Supplied entries START

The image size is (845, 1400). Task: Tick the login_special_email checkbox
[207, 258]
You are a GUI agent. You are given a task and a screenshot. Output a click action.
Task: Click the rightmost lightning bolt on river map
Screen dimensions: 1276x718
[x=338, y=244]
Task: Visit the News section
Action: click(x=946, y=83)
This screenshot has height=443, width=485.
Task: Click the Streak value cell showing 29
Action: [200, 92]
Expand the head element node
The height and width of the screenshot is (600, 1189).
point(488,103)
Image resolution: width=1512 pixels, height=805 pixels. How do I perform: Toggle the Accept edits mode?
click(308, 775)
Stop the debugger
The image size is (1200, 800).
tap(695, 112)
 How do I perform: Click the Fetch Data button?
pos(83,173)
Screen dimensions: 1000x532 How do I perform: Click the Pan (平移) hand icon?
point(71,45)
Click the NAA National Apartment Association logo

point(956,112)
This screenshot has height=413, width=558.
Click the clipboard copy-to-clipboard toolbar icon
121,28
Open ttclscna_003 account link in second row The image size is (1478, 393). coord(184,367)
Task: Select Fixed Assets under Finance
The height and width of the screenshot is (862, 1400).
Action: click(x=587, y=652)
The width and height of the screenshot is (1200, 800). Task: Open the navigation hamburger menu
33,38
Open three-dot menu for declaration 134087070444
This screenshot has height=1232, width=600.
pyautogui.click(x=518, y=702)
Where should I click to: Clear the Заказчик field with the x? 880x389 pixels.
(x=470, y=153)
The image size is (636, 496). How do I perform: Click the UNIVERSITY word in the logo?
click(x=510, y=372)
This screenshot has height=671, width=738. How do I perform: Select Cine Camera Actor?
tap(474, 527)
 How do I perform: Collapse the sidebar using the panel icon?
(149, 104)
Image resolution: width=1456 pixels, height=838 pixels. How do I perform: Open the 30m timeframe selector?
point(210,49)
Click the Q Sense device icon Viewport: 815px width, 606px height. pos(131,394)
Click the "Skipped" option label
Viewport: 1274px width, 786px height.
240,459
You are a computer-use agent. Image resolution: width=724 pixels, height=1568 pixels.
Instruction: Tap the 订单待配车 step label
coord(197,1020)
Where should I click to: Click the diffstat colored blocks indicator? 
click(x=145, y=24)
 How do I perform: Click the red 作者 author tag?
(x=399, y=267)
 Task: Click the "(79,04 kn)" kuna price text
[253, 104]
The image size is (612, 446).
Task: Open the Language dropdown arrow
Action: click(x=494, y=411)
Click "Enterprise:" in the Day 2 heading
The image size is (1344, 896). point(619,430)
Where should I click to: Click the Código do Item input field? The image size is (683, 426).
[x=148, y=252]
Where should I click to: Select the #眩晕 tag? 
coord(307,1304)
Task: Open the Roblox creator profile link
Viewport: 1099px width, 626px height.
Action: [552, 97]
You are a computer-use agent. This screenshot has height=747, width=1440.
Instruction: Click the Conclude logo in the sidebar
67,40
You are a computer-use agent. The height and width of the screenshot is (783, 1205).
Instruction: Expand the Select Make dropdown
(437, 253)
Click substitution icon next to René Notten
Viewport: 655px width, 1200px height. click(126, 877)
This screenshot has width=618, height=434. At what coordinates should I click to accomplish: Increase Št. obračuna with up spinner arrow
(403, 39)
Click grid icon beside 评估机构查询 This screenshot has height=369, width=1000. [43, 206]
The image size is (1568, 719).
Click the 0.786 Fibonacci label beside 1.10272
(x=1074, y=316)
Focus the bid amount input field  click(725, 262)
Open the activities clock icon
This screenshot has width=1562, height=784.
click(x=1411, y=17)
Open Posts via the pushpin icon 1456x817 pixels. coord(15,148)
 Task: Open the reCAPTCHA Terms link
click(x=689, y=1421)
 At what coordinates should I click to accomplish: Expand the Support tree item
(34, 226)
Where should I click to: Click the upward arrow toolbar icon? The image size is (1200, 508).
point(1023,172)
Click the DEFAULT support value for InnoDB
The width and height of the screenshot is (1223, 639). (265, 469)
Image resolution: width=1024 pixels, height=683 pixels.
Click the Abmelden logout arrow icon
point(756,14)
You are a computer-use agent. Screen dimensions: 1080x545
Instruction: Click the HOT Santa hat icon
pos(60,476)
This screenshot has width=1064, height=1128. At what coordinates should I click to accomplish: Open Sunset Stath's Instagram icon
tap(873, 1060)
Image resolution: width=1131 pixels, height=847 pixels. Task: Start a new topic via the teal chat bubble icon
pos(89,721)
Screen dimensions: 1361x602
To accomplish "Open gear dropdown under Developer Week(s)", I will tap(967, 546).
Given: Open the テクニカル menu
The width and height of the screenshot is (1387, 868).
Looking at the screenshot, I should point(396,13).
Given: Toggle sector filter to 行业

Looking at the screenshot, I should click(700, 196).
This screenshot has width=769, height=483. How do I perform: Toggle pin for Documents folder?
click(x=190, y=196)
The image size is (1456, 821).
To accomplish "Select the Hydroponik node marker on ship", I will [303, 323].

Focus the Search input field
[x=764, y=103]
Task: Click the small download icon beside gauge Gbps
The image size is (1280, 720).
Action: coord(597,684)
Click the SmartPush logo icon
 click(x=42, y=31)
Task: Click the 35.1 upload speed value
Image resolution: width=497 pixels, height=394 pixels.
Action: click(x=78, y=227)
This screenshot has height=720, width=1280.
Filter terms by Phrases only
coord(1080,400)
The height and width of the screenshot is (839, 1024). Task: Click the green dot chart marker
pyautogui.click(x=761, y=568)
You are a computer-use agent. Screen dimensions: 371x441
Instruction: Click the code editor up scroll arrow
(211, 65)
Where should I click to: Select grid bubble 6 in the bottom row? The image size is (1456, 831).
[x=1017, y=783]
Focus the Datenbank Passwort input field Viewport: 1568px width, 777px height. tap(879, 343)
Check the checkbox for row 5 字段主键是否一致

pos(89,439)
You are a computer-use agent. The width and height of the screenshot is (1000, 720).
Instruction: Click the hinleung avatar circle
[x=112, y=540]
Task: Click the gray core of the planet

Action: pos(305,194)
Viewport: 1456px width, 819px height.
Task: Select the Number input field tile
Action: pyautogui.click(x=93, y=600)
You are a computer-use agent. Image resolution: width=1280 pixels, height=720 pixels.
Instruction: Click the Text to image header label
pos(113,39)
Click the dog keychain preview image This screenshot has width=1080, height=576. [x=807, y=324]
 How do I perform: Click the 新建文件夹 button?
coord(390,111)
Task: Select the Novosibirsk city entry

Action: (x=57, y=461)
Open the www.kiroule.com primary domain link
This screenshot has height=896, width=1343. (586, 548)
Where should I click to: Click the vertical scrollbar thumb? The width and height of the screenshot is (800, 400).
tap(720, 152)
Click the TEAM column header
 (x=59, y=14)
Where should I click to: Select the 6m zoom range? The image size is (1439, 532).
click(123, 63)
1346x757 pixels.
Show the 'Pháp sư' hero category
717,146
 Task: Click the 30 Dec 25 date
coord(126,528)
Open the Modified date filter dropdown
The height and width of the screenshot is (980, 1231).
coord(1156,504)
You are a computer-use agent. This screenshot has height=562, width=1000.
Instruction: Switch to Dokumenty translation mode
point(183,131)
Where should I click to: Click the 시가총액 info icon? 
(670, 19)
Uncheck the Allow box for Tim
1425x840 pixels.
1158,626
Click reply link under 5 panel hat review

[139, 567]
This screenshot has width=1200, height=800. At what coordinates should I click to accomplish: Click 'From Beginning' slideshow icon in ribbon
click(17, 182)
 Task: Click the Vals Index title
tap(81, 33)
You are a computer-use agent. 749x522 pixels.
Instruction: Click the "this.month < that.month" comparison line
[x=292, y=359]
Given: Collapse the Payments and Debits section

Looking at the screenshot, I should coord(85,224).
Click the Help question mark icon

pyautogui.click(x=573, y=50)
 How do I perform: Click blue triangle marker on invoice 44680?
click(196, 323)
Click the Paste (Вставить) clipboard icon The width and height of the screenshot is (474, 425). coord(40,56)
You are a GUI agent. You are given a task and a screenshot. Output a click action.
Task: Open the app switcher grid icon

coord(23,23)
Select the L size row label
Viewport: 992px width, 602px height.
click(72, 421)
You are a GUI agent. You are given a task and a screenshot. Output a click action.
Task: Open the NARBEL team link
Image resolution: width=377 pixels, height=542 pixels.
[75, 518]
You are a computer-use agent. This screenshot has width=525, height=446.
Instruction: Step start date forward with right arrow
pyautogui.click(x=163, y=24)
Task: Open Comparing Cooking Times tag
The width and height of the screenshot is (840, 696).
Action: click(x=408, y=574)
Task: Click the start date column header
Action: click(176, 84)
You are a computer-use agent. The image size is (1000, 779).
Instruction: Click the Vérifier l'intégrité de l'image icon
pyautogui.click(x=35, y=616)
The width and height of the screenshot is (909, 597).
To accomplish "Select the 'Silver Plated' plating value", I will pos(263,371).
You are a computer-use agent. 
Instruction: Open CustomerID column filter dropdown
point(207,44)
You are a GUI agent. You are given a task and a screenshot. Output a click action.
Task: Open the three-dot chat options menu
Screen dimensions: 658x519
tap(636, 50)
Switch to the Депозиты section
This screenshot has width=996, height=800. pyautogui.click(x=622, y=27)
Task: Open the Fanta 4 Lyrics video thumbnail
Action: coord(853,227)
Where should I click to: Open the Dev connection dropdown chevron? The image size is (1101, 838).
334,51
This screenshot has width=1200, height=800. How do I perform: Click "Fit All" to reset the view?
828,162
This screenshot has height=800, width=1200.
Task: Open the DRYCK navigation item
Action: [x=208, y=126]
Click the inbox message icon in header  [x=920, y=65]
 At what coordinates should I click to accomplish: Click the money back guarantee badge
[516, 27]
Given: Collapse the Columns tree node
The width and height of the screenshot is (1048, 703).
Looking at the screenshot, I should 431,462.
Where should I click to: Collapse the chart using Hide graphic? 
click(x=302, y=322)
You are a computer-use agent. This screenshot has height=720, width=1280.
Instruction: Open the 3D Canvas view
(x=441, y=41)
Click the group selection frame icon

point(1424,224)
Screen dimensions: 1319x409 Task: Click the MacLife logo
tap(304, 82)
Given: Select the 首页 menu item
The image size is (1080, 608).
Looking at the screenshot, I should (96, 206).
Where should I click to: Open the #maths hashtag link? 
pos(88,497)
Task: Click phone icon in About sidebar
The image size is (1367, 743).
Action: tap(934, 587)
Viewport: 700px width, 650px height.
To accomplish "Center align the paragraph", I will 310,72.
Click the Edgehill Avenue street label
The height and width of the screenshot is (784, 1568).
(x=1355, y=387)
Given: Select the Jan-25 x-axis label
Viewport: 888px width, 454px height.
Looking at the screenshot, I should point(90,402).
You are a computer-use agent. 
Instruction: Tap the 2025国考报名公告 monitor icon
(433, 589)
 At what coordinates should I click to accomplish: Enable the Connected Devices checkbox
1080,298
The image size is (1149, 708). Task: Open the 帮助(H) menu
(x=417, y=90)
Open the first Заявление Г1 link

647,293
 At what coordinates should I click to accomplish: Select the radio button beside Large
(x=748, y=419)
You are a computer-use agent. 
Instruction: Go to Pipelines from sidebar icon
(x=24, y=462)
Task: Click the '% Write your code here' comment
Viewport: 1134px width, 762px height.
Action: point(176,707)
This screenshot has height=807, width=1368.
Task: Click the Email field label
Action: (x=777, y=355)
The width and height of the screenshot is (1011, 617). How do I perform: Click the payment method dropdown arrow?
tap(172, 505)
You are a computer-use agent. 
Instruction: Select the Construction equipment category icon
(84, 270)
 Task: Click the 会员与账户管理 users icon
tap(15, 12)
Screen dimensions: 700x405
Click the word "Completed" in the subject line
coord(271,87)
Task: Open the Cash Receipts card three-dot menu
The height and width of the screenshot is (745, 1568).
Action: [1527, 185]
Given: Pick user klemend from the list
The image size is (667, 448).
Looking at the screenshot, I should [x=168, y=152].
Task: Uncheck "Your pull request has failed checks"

Supplied entries END

Activity >>
Repeat verbatim the opening run of entries, ending with the line that contains "Expand the head element node".

Solution to the problem >>
The image size is (845, 1400). Task: Tick the login_special_email checkbox
[207, 258]
You are a GUI agent. You are given a task and a screenshot. Output a click action.
Task: Click the rightmost lightning bolt on river map
Screen dimensions: 1276x718
[x=338, y=244]
Task: Visit the News section
Action: click(x=946, y=83)
This screenshot has height=443, width=485.
Task: Click the Streak value cell showing 29
Action: [200, 92]
Expand the head element node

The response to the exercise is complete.